======== Task data ========

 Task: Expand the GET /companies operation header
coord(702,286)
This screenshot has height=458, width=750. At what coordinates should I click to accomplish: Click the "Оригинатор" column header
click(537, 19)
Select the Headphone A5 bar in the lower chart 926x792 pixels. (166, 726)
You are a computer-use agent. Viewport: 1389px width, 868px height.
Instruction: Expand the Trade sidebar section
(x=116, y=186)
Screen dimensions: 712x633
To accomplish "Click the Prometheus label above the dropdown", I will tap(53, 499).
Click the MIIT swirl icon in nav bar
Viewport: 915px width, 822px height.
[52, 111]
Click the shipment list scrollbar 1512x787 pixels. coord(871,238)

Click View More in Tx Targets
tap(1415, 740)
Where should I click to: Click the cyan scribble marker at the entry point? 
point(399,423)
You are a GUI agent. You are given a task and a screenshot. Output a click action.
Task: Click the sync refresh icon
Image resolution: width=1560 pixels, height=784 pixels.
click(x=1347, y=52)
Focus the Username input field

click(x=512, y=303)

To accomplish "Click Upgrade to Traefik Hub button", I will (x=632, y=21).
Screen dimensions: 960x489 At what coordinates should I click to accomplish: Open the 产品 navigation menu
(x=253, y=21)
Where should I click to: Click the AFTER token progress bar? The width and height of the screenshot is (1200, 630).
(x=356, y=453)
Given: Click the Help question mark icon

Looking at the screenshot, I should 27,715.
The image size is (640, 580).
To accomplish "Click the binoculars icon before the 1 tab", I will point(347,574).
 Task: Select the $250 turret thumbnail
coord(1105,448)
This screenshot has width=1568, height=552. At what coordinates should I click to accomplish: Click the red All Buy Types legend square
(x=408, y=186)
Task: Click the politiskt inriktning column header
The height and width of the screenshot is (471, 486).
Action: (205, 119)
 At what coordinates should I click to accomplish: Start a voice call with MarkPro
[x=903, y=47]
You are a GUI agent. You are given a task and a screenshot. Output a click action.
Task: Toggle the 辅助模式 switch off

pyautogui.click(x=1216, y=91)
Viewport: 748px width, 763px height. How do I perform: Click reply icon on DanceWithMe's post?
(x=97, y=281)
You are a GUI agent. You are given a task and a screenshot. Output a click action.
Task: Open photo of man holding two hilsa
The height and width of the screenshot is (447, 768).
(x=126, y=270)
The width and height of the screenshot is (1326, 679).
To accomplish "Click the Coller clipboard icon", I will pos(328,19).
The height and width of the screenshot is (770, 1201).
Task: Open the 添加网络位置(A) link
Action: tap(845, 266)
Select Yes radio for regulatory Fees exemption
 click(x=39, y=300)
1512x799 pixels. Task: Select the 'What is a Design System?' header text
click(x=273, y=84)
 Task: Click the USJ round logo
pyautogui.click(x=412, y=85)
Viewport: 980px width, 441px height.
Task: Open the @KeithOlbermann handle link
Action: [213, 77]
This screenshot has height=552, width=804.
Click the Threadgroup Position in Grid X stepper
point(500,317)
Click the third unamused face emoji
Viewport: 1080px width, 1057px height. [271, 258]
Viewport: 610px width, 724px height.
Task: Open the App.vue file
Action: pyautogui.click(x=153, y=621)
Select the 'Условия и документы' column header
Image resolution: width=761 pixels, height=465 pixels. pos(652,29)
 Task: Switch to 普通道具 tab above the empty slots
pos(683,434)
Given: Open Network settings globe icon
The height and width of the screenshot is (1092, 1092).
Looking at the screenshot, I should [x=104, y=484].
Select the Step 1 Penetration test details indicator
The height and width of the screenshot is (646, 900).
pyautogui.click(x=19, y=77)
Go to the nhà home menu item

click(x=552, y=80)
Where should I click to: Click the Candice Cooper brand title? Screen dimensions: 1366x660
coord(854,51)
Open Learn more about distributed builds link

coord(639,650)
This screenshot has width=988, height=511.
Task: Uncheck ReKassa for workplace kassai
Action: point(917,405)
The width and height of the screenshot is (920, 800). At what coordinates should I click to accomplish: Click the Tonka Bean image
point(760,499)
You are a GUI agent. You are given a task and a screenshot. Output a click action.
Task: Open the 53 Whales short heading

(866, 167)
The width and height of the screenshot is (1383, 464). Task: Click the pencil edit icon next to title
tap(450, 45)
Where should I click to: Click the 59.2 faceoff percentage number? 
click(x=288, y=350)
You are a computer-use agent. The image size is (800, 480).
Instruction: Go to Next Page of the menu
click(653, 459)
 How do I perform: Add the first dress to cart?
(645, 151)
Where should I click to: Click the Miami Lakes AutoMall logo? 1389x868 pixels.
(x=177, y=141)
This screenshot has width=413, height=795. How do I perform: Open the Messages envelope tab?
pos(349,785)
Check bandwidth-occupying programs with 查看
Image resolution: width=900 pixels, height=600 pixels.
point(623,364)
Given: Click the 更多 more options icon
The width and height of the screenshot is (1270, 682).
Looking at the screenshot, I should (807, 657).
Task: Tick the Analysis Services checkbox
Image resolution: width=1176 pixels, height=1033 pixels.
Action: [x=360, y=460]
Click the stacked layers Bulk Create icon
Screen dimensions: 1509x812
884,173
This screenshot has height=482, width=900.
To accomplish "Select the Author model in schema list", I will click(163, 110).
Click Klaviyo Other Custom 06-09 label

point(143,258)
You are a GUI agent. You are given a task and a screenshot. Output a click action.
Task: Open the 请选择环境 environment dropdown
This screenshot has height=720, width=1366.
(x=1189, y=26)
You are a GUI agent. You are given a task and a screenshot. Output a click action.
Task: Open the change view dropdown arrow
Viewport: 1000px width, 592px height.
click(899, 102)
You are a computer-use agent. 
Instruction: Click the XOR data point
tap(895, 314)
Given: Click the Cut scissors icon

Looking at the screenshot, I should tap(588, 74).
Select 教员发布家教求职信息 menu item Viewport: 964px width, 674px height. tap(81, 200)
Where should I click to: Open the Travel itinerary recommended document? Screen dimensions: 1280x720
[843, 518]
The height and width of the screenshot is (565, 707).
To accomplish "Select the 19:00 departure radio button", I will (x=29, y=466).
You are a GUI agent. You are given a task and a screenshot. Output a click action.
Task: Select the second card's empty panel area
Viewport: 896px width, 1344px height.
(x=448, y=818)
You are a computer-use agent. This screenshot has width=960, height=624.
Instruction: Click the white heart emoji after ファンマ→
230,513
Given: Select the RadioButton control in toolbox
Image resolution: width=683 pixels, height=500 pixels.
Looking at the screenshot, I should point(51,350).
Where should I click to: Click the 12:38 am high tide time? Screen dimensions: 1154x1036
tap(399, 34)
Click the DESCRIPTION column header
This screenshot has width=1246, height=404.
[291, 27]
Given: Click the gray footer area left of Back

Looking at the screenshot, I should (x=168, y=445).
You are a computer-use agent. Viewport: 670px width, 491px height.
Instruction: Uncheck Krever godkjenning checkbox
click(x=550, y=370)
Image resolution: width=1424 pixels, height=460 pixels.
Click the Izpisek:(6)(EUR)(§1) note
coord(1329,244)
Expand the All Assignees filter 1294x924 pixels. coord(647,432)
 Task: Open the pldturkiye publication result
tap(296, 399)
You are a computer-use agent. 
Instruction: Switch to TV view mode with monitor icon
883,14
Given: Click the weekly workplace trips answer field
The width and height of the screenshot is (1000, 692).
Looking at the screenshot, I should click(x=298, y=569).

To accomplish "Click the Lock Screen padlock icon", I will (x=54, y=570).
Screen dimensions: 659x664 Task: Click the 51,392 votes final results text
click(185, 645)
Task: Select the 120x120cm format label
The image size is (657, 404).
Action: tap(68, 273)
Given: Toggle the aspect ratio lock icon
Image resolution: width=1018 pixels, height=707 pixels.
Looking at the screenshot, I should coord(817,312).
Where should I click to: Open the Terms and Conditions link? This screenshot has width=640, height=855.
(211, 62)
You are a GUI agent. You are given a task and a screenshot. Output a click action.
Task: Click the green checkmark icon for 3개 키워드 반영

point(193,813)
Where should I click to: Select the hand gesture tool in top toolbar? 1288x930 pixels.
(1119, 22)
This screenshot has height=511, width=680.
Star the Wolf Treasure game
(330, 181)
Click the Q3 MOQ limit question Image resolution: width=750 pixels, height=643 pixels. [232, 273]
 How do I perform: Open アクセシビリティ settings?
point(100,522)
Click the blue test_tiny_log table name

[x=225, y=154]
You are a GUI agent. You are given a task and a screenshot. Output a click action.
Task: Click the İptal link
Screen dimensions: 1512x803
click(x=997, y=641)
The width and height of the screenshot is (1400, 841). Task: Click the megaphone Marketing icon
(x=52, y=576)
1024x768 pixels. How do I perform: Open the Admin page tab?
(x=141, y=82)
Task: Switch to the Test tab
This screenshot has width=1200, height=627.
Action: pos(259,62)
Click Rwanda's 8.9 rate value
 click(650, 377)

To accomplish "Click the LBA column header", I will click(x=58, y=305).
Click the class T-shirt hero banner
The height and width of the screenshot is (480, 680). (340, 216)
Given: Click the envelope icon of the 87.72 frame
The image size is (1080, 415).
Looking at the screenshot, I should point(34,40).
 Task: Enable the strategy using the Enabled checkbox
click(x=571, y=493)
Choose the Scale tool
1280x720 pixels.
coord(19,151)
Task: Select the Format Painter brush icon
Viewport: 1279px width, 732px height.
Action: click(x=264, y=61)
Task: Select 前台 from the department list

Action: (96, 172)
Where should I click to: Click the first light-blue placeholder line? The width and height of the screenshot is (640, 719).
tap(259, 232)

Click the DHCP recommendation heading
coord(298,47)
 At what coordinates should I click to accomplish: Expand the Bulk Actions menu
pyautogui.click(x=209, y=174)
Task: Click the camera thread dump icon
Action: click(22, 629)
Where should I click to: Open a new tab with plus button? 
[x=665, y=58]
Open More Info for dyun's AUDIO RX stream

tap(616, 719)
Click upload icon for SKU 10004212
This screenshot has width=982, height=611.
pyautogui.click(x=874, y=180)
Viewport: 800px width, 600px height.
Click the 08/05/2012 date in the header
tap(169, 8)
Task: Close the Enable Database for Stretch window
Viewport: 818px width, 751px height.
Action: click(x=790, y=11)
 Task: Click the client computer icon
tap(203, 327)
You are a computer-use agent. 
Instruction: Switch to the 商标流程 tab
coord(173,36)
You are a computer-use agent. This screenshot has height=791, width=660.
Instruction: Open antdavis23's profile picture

========

What to do.
Your answer should consist solely of the lines above from the line with "Task: Select the $250 turret thumbnail" to the line with "Task: Click the politiskt", both included, reproduced exactly.

Task response.
 Task: Select the $250 turret thumbnail
coord(1105,448)
This screenshot has width=1568, height=552. At what coordinates should I click to accomplish: Click the red All Buy Types legend square
(x=408, y=186)
Task: Click the politiskt inriktning column header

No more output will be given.